Record excerpts:
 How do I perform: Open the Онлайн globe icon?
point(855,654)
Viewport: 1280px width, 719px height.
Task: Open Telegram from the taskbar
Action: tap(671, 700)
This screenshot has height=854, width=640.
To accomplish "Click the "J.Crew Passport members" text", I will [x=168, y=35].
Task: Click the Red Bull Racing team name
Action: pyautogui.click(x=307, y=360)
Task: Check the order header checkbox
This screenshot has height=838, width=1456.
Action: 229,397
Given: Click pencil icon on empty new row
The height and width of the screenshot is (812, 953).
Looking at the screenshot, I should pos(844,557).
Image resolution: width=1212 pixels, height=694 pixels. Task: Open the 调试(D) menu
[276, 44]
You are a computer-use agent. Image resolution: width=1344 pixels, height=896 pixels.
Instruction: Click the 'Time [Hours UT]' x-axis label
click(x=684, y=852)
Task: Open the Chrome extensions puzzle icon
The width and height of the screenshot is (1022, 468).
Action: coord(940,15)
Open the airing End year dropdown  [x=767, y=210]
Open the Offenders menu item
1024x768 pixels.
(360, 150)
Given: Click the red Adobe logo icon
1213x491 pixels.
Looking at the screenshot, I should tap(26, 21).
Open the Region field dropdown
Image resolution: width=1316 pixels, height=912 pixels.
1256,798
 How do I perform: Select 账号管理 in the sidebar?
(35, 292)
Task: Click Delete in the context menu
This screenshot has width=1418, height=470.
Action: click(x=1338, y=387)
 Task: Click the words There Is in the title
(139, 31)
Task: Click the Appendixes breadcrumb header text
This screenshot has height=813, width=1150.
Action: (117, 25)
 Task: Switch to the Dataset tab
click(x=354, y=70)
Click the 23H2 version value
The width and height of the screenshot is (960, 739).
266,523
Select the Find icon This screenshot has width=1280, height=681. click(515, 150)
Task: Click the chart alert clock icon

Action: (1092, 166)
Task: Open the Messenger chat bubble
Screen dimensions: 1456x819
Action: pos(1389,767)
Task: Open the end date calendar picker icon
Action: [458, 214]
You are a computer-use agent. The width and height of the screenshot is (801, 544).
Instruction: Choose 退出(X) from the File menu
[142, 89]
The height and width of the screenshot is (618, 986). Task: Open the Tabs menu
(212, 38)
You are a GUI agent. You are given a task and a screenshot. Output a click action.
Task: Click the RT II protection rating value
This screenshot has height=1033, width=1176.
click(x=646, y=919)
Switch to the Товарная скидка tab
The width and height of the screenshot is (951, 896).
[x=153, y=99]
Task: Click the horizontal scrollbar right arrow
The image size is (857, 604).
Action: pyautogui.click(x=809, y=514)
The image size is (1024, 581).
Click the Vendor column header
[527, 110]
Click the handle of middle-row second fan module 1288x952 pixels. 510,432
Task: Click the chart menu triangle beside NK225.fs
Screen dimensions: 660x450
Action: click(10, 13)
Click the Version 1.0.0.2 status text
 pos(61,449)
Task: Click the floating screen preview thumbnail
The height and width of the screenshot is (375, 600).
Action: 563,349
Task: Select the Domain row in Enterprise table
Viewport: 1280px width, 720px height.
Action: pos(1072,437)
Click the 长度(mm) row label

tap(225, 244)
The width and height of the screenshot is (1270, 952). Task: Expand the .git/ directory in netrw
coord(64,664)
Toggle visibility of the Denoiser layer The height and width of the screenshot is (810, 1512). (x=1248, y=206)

Given request: Quote all of the items above verbatim, line for line.

Task result:
 How do I perform: Open the Онлайн globe icon?
point(855,654)
Viewport: 1280px width, 719px height.
Task: Open Telegram from the taskbar
Action: tap(671, 700)
This screenshot has height=854, width=640.
To accomplish "Click the "J.Crew Passport members" text", I will [x=168, y=35].
Task: Click the Red Bull Racing team name
Action: pyautogui.click(x=307, y=360)
Task: Check the order header checkbox
This screenshot has height=838, width=1456.
Action: 229,397
Given: Click pencil icon on empty new row
The height and width of the screenshot is (812, 953).
Looking at the screenshot, I should pos(844,557).
Image resolution: width=1212 pixels, height=694 pixels. Task: Open the 调试(D) menu
[276, 44]
You are a computer-use agent. Image resolution: width=1344 pixels, height=896 pixels.
Instruction: Click the 'Time [Hours UT]' x-axis label
click(x=684, y=852)
Task: Open the Chrome extensions puzzle icon
The width and height of the screenshot is (1022, 468).
Action: coord(940,15)
Open the airing End year dropdown  [x=767, y=210]
Open the Offenders menu item
1024x768 pixels.
(360, 150)
Given: Click the red Adobe logo icon
1213x491 pixels.
Looking at the screenshot, I should tap(26, 21).
Open the Region field dropdown
Image resolution: width=1316 pixels, height=912 pixels.
1256,798
 How do I perform: Select 账号管理 in the sidebar?
(35, 292)
Task: Click Delete in the context menu
This screenshot has width=1418, height=470.
Action: click(x=1338, y=387)
 Task: Click the words There Is in the title
(139, 31)
Task: Click the Appendixes breadcrumb header text
This screenshot has height=813, width=1150.
Action: (117, 25)
 Task: Switch to the Dataset tab
click(x=354, y=70)
Click the 23H2 version value
The width and height of the screenshot is (960, 739).
266,523
Select the Find icon This screenshot has width=1280, height=681. click(515, 150)
Task: Click the chart alert clock icon

Action: (1092, 166)
Task: Open the Messenger chat bubble
Screen dimensions: 1456x819
Action: pos(1389,767)
Task: Open the end date calendar picker icon
Action: [458, 214]
You are a computer-use agent. The width and height of the screenshot is (801, 544).
Instruction: Choose 退出(X) from the File menu
[142, 89]
The height and width of the screenshot is (618, 986). Task: Open the Tabs menu
(212, 38)
You are a GUI agent. You are given a task and a screenshot. Output a click action.
Task: Click the RT II protection rating value
This screenshot has height=1033, width=1176.
click(x=646, y=919)
Switch to the Товарная скидка tab
The width and height of the screenshot is (951, 896).
[x=153, y=99]
Task: Click the horizontal scrollbar right arrow
The image size is (857, 604).
Action: pyautogui.click(x=809, y=514)
The image size is (1024, 581).
Click the Vendor column header
[527, 110]
Click the handle of middle-row second fan module 1288x952 pixels. 510,432
Task: Click the chart menu triangle beside NK225.fs
Screen dimensions: 660x450
Action: click(10, 13)
Click the Version 1.0.0.2 status text
 pos(61,449)
Task: Click the floating screen preview thumbnail
The height and width of the screenshot is (375, 600).
Action: 563,349
Task: Select the Domain row in Enterprise table
Viewport: 1280px width, 720px height.
Action: pos(1072,437)
Click the 长度(mm) row label

tap(225, 244)
The width and height of the screenshot is (1270, 952). Task: Expand the .git/ directory in netrw
coord(64,664)
Toggle visibility of the Denoiser layer The height and width of the screenshot is (810, 1512). (x=1248, y=206)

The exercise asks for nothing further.